Information for contributors
The Journal of International Communication welcomes submissions of original, unpublished papers, essays, book reviews and short notes which examine world communication. Please remember that our readers may not be familiar with your particular disciplinary focus or area of specialty. Hence you will need to provide enough information to make your paper intelligible to scholars who, like you, are interested in international communication, but have other disciplinary and cultural backgrounds.
Deadlines
JIC works on two rolling ‘batches’ of articles per year:
* Batch 1 consists of articles received between 16 February and 15 September of the year. These will normally be looked at in relation to the March/April issue in the following year or a later issue. If you have sent a Batch 1 article, the earliest you can hope to receive notification of acceptance or rejection is November 15 in the year of submission.
* Batch 2 consists of articles received between 15 September and 16 February of the year. These will normally be looked at in relation to the August/September issue in the following year or a later issue. If you have sent a Batch 2 article, the earliest you can hope to receive notification of acceptance or rejection is 15 April in the year of submission.
Note that CFPs for Special Issues may post different dates.
If your article is selected you may be required to undertake revisions. These revisions would need to be completed within one month and submitted with a completed Submission Checklist and Copyright Assignment Form. You need to ensure that all references are complete and that all (and only) references are cited as full bibliographic entries.
JIC is run by a dedicated team who devote large amounts of time to making this publication as good as it can be. If you follow these simple steps you will make our job much easier.
1. Where to submit article. Manuscripts should be submitted in electronic form to:
Editorial Coordinator
Journal of International Communication
c/o Department of International Communication
Division of SCMP
Macquarie University
Sydney, NSW 2019, Australia
Fax: 612-9850-9689.
Email: mucicpa@scmp.mq.edu.au
NOTE: A COPYRIGHT ASSIGNMENT FORM MUST BE COMPLETED AND SENT WITH YOUR SUBMISSION. CLICK HERE TO DOWNLOAD THE PDF FORM (228KB)
2. Format. The manuscript should be in MS Word attached to the email. If you have figures or tables that will not readily work in electronic format please send a printed copy to the above address.
3. Cover page. The cover page must include article title, author name(s) and affiliations, corresponding address and email address/fax number/telephone number, and any notes of acknowledgment. All indication of authorship should be limited to this cover page, allowing for blind review of the article itself.
4. Abstract and profile. The second page should contain the title, a 300 word abstract and a 200 word author profile in the following form:
Christina Bouvier (PhD, La Crosse University, Montreal) is Professor of International Communication and Director of the Graduate Program in International Affairs at the Kissinger School of International Studies, University of Manhattan, New York. Her recent publications include The UN’s Public Relations; A History of Public Diplomacy Gulf War PR; The Changing Face of Diplomatic Practice; Foreign Relations and Media. She is President of the World International Communications Society (WICS) and a former Canadian Ambassador to Washington DC.

» Task instructions
1. Reproduce the part of the information for contributors between "Note that CFPs" and "job much easier.", inclusive.
2. Render this sentence from the information for contributors in Spanish: "The manuscript should be in MS Word attached to the email."

» Records

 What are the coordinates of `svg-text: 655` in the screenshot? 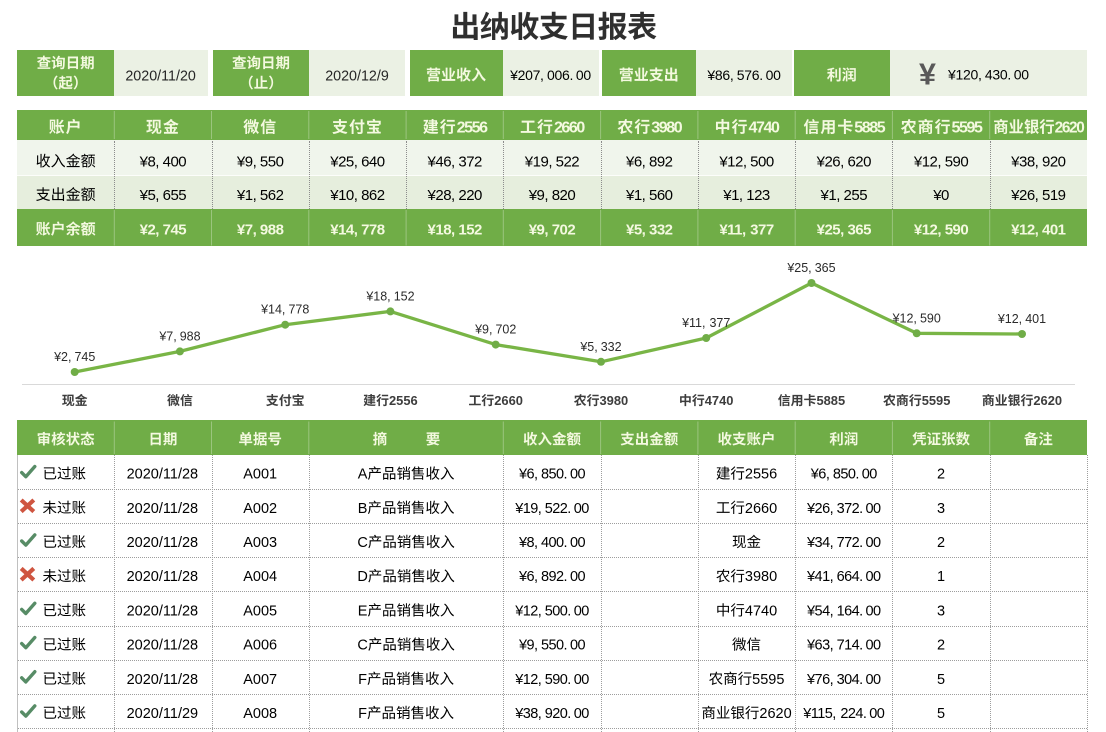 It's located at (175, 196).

==

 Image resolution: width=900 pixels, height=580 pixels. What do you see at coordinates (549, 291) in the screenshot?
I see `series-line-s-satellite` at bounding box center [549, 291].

» Outputs in order
1.
Note that CFPs for Special Issues may post different dates.
If your article is selected you may be required to undertake revisions. These revisions would need to be completed within one month and submitted with a completed Submission Checklist and Copyright Assignment Form. You need to ensure that all references are complete and that all (and only) references are cited as full bibliographic entries.
JIC is run by a dedicated team who devote large amounts of time to making this publication as good as it can be. If you follow these simple steps you will make our job much easier.

2. El manuscrito debe estar en MS Word, adjunto al correo electrónico.